Nadia menghapus air mata yang ada si pipi ummi Maryam. Ummi Maryam tetap menatap wajah Nadia dengan penuh kenangan dikala Nadia menjadi wanita yang benar benar menutup auratnya saat masuk SMA. Walau Nadia tidak menjadi santriwati di sana namun dia tetap mengikuti pelajaran sebagai santriwati yang pulang pergi. Krena jarak rumah dan ponpes ustadz Arffan tidak begitu jauh.
"Ummi, maafkan Nadia bila Nadia membuat ummi khwatir dan sedih." Nadia memeluk erat ummi Maryam layaknya seperti ibu sendiri.
Kiren dan Yusuf melihat apa yang ada di depan mata memang seperti anak dan ibu yang sudah lama tak bertemu.
"Ooh ya, ummi lupa. Ini ummi buatkan sup ayam kampung. Dimakan ya untuk tambahan tenaga juga dan bagus untuk pemulihan. Nak, tolong bawa kesini sup nya!" Ummi Maryam meminta Yusuf untuk membawakannya.
Yusuf memberikan tempat bekal itu kepada umi Maryam dan memberikan senyuman kepada Nadia saat Nadia melihat dirinya. "Bagaimana sudah lebih baik kah?" Ucap Yusuf yang berdiri di dekat ranjang tidur Nadia.
"Tolong bukakan, Yusuf! Ummi akan menyuapi sup nya untuk Nadia."
"Iya. Iya, ummi!"
Ummi Maryam menyuapi Nadia dengan begitu telaten. Nadia hanya bisa menatap wajah ummi Maryam yang teduh dan ia merasakan kedamaian dalam hatinya. Nadia mengeluarkan bulir bening di kedua sudut matanya. Ummi Maryam melihat. "Kenapa, nak?" Tanyanya.
Nadia dengan cepat menghapus air mata itu. Kiren yang sedang merapihkan beberapa bekas makanan dan minuman yang akan di buang ke tempat sampah melihat sahabatnya begitu sedih ketika Nadia menangis sambil disuapi.
"Nadia teringat saat saat Nadia sakit ibu selalu membuatkan Nadia sup ayam kampung dan ketika ibu tidak sempat menyuapi Nadia, ayah akan menggantikannya. Maka dari itu Nadia merasa Nadia sedang mengulang peristiwa itu, ummi!" Nadia menangis sesenggukan. Lagi lagi ummi Maryam memeluknya untuk menenangkan.
Jam menunjukkan pukul sepulu pagi. Kiren izin untuk pulang karena ia harus bekerja pagi itu. Nadia mengucapkan terimakasih karena hanya dia sahabat rasa saudara kandung yang selalu ada untuk Nadia. Ummi Maryam pun memeluk dan mengucapkan terima kasih kepada Kiren karena ia telah menjaga Nadia.

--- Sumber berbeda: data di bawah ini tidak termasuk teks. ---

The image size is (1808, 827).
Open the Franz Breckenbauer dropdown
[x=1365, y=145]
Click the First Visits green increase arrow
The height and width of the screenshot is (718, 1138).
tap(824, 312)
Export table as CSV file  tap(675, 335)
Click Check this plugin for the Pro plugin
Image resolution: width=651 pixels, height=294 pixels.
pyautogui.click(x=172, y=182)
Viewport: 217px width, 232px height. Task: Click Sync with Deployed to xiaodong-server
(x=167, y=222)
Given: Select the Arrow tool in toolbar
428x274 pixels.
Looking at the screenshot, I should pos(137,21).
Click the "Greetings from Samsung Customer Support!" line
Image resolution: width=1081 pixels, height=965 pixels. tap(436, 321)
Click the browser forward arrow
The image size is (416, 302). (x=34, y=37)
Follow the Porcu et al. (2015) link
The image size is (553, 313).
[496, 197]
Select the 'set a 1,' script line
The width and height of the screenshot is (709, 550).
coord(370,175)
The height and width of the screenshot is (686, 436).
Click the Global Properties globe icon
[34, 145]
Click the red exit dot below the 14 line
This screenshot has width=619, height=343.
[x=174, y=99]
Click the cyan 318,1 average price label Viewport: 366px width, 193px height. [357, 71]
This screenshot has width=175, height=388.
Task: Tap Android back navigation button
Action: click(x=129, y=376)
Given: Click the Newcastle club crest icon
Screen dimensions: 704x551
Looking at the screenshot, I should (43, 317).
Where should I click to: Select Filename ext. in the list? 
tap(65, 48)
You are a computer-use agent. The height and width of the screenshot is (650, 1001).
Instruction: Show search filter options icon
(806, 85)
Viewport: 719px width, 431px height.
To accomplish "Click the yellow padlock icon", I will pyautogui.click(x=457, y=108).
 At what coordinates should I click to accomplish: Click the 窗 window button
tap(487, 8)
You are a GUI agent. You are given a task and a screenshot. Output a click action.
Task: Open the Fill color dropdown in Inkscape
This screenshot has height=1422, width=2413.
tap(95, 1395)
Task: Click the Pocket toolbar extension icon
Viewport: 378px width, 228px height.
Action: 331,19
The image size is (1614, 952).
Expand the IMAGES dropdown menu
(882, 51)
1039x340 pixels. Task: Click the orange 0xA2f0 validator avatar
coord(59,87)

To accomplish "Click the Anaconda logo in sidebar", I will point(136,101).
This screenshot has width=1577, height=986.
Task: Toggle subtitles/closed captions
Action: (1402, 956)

Yusuf yang ada di luar sedang menerima telepon dari sang asisten, yang memberi tahu kan bahwa hari ini ada rapat penting yang harus Yusuf tangani. Yusuf berjalan menuju ruangan. Dia berpamitan kepada ummi Maryam dan Nadia, ketika itu pula Kiren ingin ke luar setelah merapihkan barang barang yang sudah ia rapihkan untuk kepulangan Nadia hari ini.
"Nad, semuanya udah aku rapihin ya. Aku izin, maaf gak bisa anterin kamu pulang ke rumah. Jaga kesehatan, jangan lupa makan dan istrahat yang cukup, iya. Aku gak mau lagi kalau harus ngurusin kamu yang sakit. Aku maunya ngajak kamu belanja dan liburan, aja! " Ledek Kiren. Hingga membuat ummi Maryam dan Yusuf tertawa.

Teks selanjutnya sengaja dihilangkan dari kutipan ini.